By analyzing existing cross correlation between Kumho Ind and Vessel Co, you can compare the effects of market volatilities on Kumho Ind and Vessel and check how they will diversify away market risk if combined in the same portfolio for a given time horizon. You can also utilize pair trading strategies of matching a long position in Kumho Ind with a short position of Vessel. Check out your portfolio center. Please also check ongoing floating volatility patterns of Kumho Ind and Vessel.

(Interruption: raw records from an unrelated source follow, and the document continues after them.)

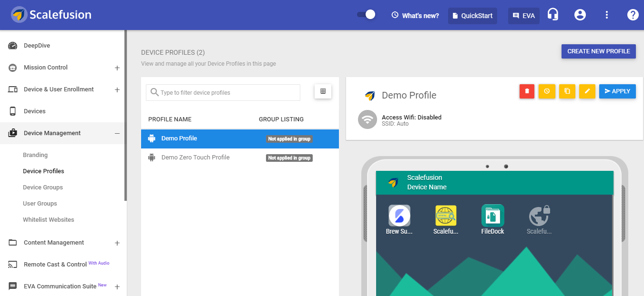Viewport: 644px width, 296px height.
Task: Edit Demo Profile with the pencil icon
Action: [587, 91]
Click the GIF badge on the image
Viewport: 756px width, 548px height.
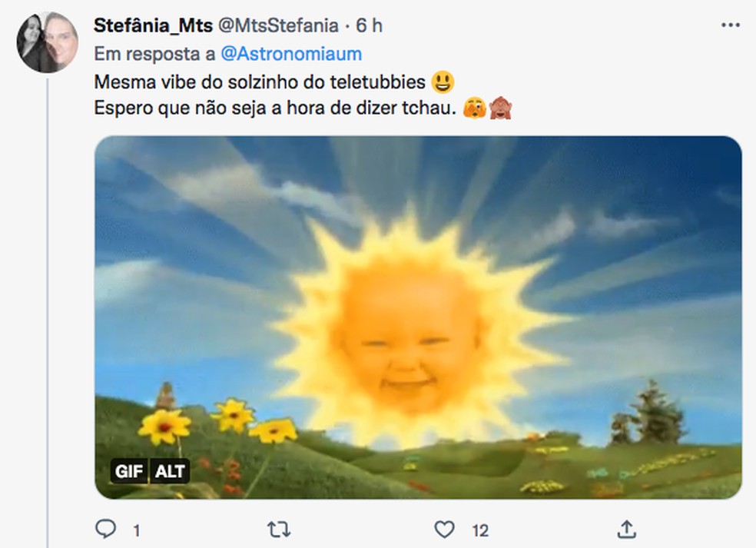coord(129,473)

Diversification Opportunities for Kumho Ind and Vessel

0.7
  Correlation Coefficient

Poor diversification

The 3 months correlation between Kumho and Vessel is 0.7. Overlapping area represents the amount of risk that can be diversified away by holding Kumho Ind and Vessel Co in the same portfolio, assuming nothing else is changed. The correlation between historical prices or returns on Vessel and Kumho Ind is a relative statistical measure of the degree to which these equity instruments tend to move together. The correlation coefficient measures the extent to which returns on Kumho Ind are associated (or correlated) with Vessel. Values of the correlation coefficient range from -1 to +1, where. The correlation of zero (0) is possible when the price movement of Vessel has no effect on the direction of Kumho Ind i.e., Kumho Ind and Vessel go up and down completely randomly.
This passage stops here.